– Где я?
– У нас, – последовал ответ.
Она ждала, что последуют какие-никакие объяснения, но офицер молчал.
– Где у вас?
– Вопросы потом, – отрезал он и тут же спросил: – Вы себя помните?
– Как это? Конечно, помню…
– Назовите своё имя.
Она уже готова была ответить, но вдруг поняла, что не может выбрать из всех её прежних личин ту одну, что смогла бы удовлетворить спрашивающего.
– Хорошо, назовите своё последнее имя.
– Эли… Елизавета… Бакушинская…
– Превосходно, – кажется, офицер улыбнулся. – Что последнее вы помните? Вы помните ваш последний день в театре?
Она захотела зажмуриться, но веки ей не повиновались. Ей вспомнился тот роковой день… Скачущая как мячик её собственная срубленная голова, присевший "охотник" и щелчки его пальцев перед глазами.
– П-помню…
– Замечательно, – он помедлил и сообщил, словно этот вопрос был давным-давно решённым делом: – Вы нам поможете.
– В чём?… Да и как?
– От вас, собственно, многого не требуется. Нам не нужно даже ваше активное участие. Всё, что нам надо, у вас здесь, – он протянул ладонь к её голове и что-то сделал, отчего зуд на темени сдал немного слабее.
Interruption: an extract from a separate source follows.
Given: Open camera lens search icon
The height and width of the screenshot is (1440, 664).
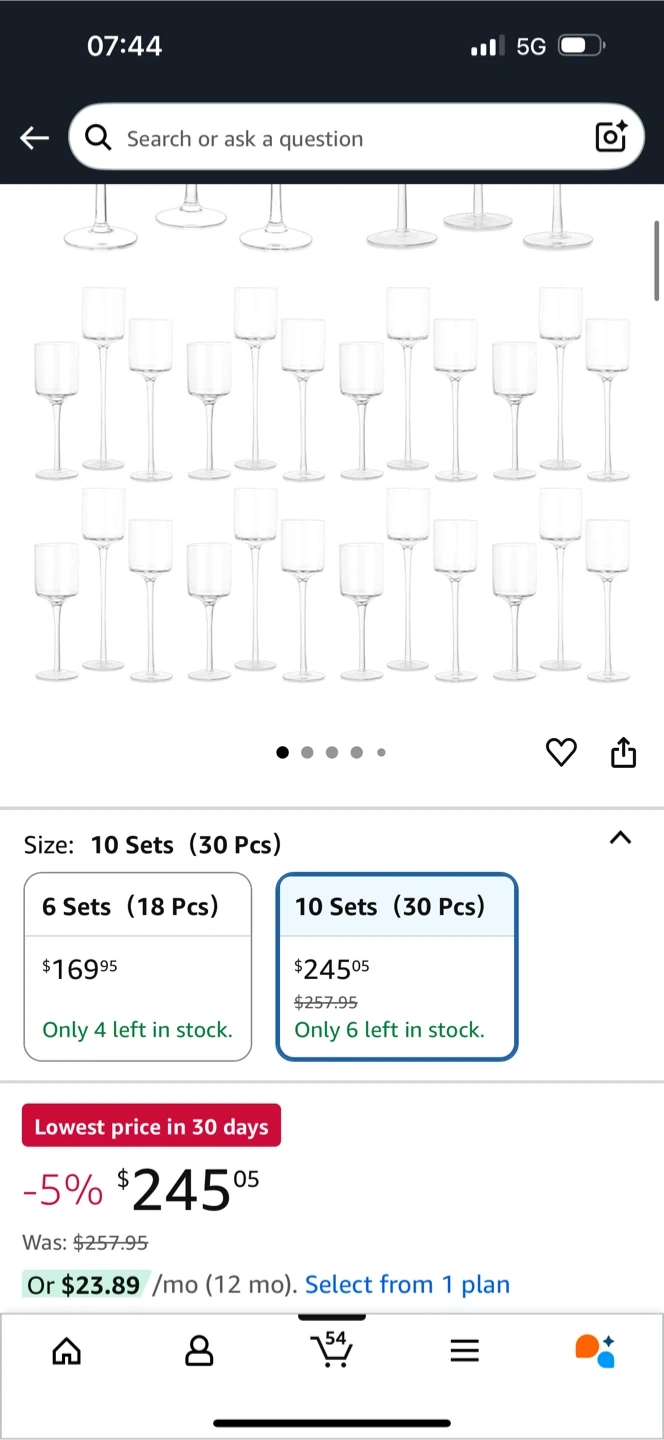Looking at the screenshot, I should pos(610,137).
И тут Элизабет вдруг потеряла способность соображать. Её пронзила мысль, что всё что от неё осталось – это обрубок её прежнего тела. Просто голова! Она заскулила.
– Должен заметить, – произнёс офицер, – ваш скулёж – просто отвратительное зрелище.
Его замечание вывело Элизабет из мутной завесы чёрного отчаяния, пришла ненависть и злость. Она зашипела всеми ругательствами, какие только знала. Но офицер не реагировал.
– Я умерла? – наконец спросила Элизабет, когда длинный запас ругательств иссяк.